Rabbi Kattina taught:

Six thousand years shall the world exist, and one thousand, the seventh, it shall be desolate, as it is written, "And the Lord alone shall be exalted in that day." ... Just as the seventh year is one year of release in seven,** so is the world: one thousand years out of seven shall be fallow.

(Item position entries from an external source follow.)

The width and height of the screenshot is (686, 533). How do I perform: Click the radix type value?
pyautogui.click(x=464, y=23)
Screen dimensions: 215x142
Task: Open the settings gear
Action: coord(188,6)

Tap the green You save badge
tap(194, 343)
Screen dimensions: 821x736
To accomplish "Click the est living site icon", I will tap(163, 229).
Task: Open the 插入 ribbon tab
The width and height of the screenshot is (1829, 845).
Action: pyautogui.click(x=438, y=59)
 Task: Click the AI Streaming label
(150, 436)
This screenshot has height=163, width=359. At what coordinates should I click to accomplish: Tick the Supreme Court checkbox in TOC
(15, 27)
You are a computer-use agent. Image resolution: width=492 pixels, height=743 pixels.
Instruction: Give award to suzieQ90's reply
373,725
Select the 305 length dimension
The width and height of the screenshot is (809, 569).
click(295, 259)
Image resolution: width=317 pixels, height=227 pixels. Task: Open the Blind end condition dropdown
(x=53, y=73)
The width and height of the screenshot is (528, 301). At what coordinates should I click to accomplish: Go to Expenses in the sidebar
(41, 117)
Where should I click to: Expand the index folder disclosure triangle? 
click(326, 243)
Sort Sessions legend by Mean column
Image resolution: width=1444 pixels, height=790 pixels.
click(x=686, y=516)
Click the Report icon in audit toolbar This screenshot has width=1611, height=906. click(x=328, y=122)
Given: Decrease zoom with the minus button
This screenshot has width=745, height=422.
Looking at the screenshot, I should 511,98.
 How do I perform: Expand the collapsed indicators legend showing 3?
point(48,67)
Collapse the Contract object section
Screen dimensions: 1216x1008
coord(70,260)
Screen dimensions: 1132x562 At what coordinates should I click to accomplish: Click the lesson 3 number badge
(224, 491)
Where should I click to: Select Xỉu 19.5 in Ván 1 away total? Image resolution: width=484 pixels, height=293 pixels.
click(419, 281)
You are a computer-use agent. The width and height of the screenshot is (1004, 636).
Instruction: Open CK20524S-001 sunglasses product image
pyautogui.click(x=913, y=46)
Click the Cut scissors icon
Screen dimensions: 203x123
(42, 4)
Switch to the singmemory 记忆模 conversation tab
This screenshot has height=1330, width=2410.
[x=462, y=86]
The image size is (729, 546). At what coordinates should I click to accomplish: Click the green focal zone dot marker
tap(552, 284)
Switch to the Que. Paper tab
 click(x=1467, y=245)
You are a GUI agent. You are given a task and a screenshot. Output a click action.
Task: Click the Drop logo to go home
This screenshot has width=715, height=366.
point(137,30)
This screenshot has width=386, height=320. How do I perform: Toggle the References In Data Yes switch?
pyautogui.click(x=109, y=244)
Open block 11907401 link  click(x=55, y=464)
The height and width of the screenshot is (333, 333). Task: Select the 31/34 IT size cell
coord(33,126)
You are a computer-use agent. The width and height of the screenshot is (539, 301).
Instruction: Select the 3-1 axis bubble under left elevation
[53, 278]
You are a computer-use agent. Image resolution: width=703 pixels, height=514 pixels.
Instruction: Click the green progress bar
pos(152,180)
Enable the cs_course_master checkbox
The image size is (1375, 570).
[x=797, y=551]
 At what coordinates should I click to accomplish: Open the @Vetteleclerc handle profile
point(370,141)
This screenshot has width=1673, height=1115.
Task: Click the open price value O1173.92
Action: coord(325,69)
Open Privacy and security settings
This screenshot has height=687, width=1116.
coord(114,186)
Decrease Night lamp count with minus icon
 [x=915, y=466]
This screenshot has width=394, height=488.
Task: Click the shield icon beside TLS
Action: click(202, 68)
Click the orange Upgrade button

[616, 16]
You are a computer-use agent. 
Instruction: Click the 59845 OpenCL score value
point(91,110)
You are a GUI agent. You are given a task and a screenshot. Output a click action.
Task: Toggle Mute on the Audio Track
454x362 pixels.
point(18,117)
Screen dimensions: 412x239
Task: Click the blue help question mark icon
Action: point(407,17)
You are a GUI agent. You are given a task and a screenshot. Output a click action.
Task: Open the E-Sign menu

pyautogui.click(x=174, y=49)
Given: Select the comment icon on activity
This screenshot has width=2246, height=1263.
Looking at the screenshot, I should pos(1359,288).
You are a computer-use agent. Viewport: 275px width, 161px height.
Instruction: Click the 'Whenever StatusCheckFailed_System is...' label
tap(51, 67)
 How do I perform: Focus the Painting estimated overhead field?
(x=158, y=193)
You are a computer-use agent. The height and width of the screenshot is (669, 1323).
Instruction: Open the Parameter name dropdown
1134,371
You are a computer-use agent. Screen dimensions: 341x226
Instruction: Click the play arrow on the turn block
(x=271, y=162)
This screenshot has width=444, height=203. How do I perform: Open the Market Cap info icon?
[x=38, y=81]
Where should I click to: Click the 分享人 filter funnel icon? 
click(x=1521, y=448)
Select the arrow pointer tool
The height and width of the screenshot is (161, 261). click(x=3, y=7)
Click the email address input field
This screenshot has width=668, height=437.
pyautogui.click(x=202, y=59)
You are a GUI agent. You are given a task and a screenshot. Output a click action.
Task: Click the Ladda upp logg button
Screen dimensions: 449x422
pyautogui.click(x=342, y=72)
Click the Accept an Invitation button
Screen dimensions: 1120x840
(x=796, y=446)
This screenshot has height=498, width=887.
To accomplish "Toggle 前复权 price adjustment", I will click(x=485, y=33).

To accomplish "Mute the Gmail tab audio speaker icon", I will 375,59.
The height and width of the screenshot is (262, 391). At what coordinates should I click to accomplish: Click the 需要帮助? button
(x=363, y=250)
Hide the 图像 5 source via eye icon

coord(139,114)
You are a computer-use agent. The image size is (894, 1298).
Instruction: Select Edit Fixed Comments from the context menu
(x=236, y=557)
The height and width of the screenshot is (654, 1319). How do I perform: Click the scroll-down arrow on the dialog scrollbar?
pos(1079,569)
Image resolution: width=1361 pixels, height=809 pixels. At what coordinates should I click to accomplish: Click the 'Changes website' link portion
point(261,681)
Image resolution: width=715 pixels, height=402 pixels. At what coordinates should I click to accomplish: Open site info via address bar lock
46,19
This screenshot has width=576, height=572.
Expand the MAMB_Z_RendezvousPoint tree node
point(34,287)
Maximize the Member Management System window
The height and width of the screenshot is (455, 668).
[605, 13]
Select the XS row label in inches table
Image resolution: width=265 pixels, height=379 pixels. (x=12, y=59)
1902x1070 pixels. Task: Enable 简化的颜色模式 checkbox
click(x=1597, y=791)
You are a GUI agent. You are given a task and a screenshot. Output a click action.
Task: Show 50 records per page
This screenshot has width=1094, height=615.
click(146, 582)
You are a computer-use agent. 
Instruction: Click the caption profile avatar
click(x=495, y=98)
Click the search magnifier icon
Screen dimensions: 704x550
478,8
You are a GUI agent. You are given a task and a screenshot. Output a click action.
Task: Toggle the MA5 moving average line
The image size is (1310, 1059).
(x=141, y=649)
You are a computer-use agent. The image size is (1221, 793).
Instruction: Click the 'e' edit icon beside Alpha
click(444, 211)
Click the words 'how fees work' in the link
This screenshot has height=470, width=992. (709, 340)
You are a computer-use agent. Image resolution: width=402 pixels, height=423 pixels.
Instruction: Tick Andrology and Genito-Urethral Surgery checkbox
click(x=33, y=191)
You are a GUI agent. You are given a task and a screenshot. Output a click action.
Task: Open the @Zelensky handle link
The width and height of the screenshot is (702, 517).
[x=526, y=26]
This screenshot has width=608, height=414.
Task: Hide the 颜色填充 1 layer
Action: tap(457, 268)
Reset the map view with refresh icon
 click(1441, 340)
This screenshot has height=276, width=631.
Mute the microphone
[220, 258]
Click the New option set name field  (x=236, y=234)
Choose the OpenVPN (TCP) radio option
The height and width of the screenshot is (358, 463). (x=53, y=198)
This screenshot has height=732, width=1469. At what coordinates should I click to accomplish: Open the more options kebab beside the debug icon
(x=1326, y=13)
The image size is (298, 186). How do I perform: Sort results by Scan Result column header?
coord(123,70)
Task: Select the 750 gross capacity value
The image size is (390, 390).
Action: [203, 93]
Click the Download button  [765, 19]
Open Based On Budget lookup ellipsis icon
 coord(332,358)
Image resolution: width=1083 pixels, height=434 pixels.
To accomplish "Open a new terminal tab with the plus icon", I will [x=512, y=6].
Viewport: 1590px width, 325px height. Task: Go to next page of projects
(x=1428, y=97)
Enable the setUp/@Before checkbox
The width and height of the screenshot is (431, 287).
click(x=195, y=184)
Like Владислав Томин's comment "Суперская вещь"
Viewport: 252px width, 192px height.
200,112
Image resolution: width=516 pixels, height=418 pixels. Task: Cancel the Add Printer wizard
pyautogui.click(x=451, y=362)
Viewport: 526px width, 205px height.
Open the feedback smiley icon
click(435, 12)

To which Rabbi Eliyyahu replies:

The world is to exist six thousand years. In the first two thousand there was desolation [no Torah]; two thousand years the Torah flourished; and the next two thousand years is the Messianic era, but through our many iniquities all these years have been lost.

Sanhedrin 93b

     Many Jewish groups in and around the first century C.E. believed that the appearance of the Messiah was imminent. This Talmudic passage from about the sixth century C.E. looks back on such a hope and considers it postponed as a consequence of the Roman defeat of the Jews: the destruction of the Temple in Jerusalem in 70 C.E., and later, the disastrous Bar-Kokhba Revolt in 135 C.E. which led to a second decisive Roman triumph. These rabbis did not believe Jesus was the Messiah, yet it is their scheme—giving biblical history a chronological logic—that became, in the hands of Christians, a powerful concept culminating in Jesus Christ. “

 

Information such as above has been part of the reason I have guessed that the ‘millennium’ described in Revelation 20 will commence in the coming decades, even as I indicated in such books as Let My People Go.  Jesus Christ initiated the Christian (or Messianic) era approximately 33 AD with His resurrection.  Two thousand years later is 2033 AD, which is when I have guessed the millennium could well begin.  I have guessed that Creation occurred in 3967 BC, such that in 2033 AD the world will begin its seventh day (i.e., millennium).   Time will tell.